Comparison of thorium(IV) and uranium(VI) carboxyphosphonates.

The hydrothermal reactions of thorium nitrate and uranyl acetate with carboxyphenylphosphonic acid and HF result in the formation of ThF(2)(PO(3)C(6)H(4)CO(2)H) and UO(2)(PO(3)HC(6)H(4)CO(2)H)(2).2H(2)O, respectively. ThF(2)(PO(3)C(6)H(4)CO(2)H) adopts a pillared structure constructed from thorium oxyfluoride layers built from [ThO(4)F(4)] units that are bridged by carboxyphenylphosphonate to yield a three-dimensional network. UO(2)(PO(3)HC(6)H(4)CO(2)H)(2).2H(2)O forms one-dimensional chains of UO(6) tetragonal bipyramids that are bridged by the phosphonate moiety of the ligand. The carboxylate portion of the structure links the chains together into layers via a hydrogen-bonding network.
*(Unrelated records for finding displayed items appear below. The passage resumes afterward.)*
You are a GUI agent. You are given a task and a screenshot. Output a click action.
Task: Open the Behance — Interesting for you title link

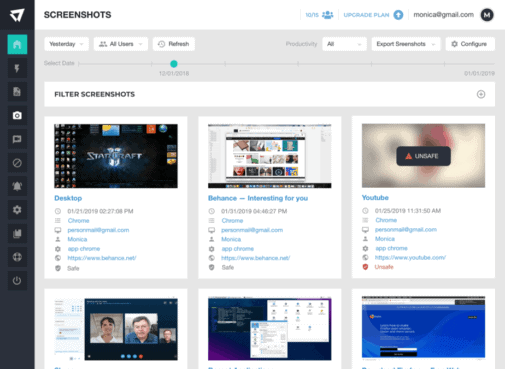tap(258, 198)
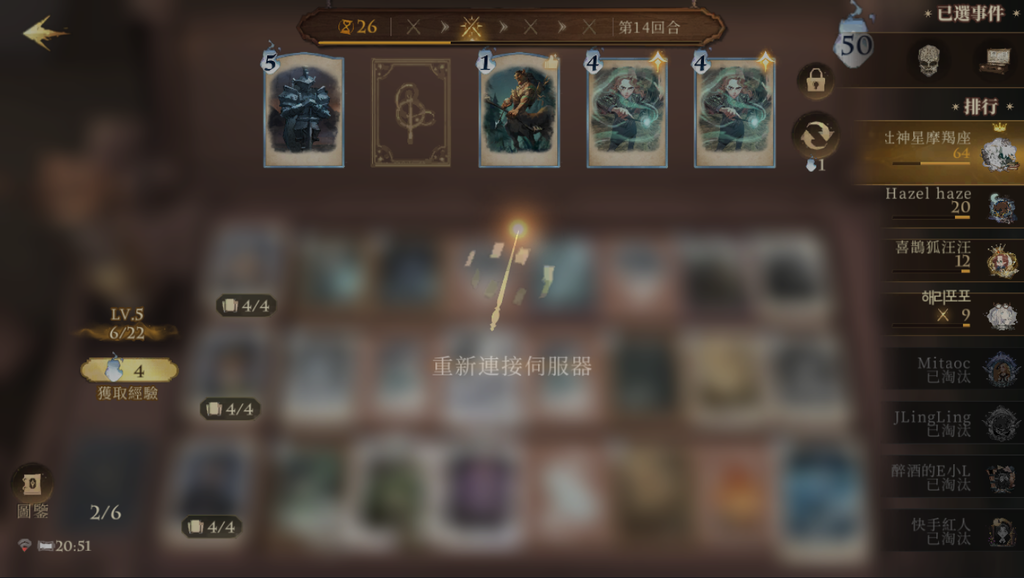Viewport: 1024px width, 578px height.
Task: Select the armored knight card costing 5
Action: pyautogui.click(x=304, y=111)
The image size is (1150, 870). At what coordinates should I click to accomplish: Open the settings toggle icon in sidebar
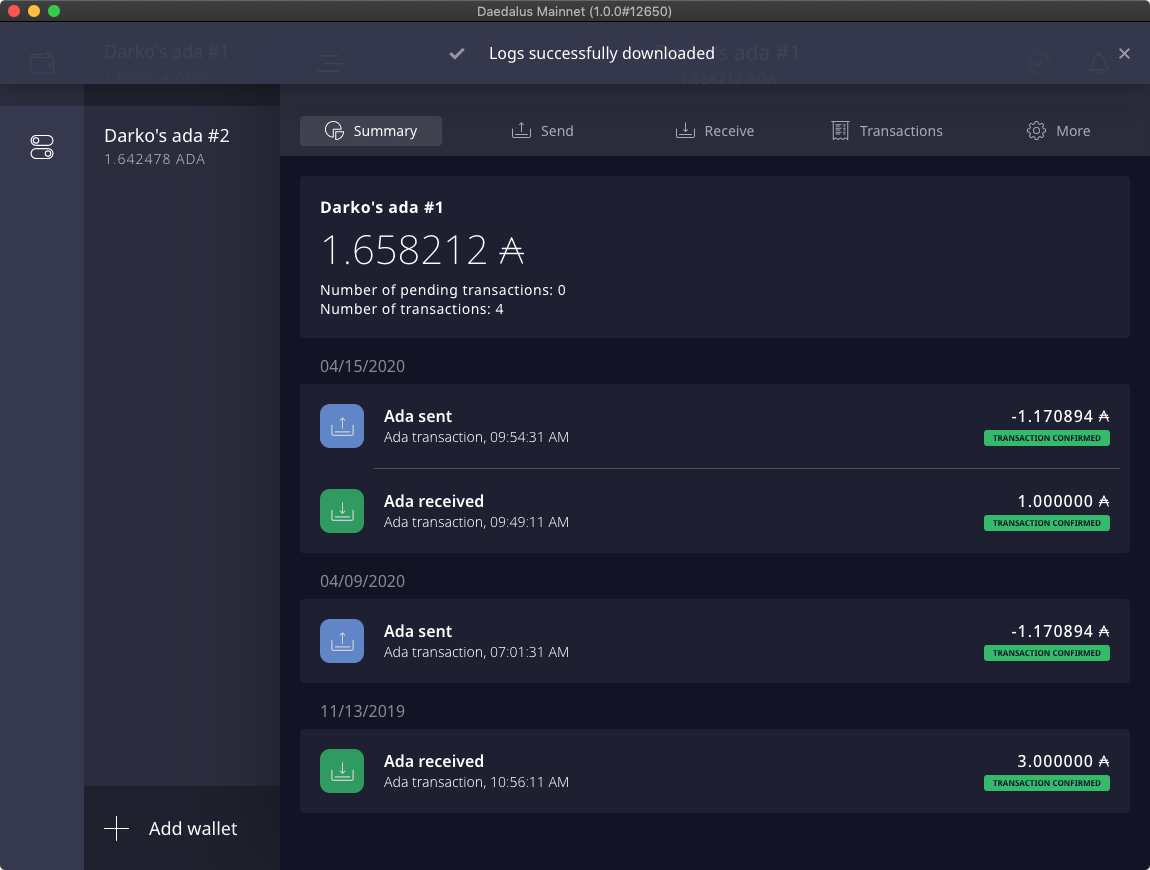(x=41, y=148)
The higher effective charge and more isotropic coordination of the Th(IV) centers versus the uranium centers contained within uranyl cations allow for coordination by the protonated carboxylate portions of the ligands to the thorium cations, which does not occur with uranium in carboxyphosphonates. UO(2)(PO(3)HC(6)H(4)CO(2)H)(2).2H(2)O displays vibronically coupled fluorescence and the potential for energy transfer from the ligand to the charge-transfer bands of the uranyl cations. The main fluorescence by the ligand is quenched in ThF(2)(PO(3)C(6)H(4)CO(2)H).